— Problem details —
The answer should consist solely of the lines from the first one below through the line containing "This screenshot has height=465, width=600.", copied exactly.

— Collected data entries —

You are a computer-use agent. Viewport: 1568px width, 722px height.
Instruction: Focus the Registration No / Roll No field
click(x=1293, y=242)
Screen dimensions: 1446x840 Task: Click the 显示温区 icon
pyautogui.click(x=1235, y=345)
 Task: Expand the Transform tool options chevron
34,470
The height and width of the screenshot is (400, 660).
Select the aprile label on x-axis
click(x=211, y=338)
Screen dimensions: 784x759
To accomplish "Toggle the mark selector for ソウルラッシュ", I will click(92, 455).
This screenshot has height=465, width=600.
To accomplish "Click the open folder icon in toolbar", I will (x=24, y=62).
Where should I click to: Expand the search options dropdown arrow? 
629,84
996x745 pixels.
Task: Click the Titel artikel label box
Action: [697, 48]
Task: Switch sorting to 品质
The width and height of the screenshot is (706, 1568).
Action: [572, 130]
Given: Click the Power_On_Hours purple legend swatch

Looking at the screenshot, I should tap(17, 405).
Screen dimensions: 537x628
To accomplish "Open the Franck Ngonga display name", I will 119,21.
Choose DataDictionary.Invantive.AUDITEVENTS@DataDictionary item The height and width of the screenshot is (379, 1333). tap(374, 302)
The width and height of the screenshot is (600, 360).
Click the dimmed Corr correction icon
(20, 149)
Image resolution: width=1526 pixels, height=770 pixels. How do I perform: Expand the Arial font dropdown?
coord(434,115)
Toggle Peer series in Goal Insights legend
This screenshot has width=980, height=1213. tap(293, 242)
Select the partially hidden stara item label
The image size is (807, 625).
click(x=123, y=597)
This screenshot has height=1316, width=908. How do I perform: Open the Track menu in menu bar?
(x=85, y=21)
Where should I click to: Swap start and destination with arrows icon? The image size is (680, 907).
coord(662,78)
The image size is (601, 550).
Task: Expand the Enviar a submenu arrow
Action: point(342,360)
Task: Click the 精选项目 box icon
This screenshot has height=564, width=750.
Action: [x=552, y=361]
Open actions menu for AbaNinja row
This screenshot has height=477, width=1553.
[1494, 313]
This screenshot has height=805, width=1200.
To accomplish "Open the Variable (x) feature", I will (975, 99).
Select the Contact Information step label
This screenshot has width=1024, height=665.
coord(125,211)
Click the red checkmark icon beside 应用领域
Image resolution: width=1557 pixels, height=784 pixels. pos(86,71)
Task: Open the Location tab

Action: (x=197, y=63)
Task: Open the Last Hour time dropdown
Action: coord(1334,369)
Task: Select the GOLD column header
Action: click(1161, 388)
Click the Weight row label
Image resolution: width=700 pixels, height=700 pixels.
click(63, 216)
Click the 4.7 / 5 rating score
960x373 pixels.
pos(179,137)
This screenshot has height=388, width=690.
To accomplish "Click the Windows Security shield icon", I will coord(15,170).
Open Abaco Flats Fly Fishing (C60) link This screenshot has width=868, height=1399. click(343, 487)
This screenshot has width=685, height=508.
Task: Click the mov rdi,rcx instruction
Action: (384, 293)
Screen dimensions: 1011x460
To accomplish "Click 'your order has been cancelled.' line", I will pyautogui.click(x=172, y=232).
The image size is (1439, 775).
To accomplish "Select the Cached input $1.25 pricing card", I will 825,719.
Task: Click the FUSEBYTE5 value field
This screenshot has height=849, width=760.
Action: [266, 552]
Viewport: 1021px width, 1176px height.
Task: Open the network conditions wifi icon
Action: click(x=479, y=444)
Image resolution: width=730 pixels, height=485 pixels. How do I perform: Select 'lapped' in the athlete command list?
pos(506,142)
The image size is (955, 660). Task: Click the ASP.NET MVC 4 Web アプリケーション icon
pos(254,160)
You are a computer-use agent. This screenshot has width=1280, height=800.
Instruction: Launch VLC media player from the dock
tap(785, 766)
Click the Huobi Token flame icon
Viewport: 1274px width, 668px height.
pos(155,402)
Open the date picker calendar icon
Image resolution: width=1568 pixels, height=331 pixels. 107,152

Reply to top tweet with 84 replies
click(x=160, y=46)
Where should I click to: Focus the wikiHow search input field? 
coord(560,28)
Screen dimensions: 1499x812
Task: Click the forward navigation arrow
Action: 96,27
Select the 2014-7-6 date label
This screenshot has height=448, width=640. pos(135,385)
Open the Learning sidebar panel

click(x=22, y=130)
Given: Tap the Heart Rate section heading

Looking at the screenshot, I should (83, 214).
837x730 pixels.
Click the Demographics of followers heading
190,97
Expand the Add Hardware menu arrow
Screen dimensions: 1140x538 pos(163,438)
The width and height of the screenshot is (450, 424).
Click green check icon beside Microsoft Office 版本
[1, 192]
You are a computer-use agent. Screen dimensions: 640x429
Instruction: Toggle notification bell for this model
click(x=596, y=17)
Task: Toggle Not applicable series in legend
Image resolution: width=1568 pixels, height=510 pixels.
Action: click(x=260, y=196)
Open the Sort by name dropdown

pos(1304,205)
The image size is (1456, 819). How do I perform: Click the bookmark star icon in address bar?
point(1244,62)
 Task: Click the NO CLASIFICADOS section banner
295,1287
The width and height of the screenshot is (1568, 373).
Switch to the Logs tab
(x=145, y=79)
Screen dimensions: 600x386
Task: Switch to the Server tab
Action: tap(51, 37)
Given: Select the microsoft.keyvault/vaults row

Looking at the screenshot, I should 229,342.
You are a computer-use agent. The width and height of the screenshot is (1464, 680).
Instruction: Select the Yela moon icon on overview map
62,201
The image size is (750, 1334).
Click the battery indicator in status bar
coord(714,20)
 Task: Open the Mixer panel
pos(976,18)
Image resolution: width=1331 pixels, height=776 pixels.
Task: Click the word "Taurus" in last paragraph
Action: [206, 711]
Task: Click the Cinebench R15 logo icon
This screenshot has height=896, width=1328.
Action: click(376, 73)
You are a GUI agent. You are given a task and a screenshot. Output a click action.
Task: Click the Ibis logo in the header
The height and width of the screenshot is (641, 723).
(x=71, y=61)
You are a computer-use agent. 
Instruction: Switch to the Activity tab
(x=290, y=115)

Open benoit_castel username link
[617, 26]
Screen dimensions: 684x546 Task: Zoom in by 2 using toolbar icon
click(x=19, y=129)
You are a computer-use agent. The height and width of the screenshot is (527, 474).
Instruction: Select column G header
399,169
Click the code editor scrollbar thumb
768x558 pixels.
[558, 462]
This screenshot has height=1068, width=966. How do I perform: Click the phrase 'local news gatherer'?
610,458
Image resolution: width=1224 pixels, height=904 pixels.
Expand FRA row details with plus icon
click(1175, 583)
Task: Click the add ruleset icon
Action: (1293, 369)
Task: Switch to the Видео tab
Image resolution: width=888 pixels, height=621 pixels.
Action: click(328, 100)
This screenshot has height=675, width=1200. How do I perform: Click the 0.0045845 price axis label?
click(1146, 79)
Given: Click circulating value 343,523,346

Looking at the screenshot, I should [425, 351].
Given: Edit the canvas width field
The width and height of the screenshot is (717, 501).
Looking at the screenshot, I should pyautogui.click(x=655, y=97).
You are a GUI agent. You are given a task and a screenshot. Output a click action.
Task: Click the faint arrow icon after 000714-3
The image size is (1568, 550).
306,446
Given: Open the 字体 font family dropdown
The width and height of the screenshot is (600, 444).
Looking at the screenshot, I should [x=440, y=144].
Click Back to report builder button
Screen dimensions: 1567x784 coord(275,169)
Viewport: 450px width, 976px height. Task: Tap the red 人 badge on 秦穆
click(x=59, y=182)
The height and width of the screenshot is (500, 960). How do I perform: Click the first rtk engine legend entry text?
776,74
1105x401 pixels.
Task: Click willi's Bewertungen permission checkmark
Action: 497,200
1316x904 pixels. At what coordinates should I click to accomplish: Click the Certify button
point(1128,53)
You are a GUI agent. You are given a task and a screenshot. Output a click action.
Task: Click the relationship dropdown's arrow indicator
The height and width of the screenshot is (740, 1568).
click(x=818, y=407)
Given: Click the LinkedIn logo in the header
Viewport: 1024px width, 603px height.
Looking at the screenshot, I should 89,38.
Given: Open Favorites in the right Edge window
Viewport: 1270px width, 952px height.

— Answer area —
You are a computer-use agent. Viewport: 1568px width, 722px height.
Instruction: Focus the Registration No / Roll No field
click(x=1293, y=242)
Screen dimensions: 1446x840 Task: Click the 显示温区 icon
pyautogui.click(x=1235, y=345)
 Task: Expand the Transform tool options chevron
34,470
The height and width of the screenshot is (400, 660).
Select the aprile label on x-axis
click(x=211, y=338)
Screen dimensions: 784x759
To accomplish "Toggle the mark selector for ソウルラッシュ", I will click(92, 455).
This screenshot has height=465, width=600.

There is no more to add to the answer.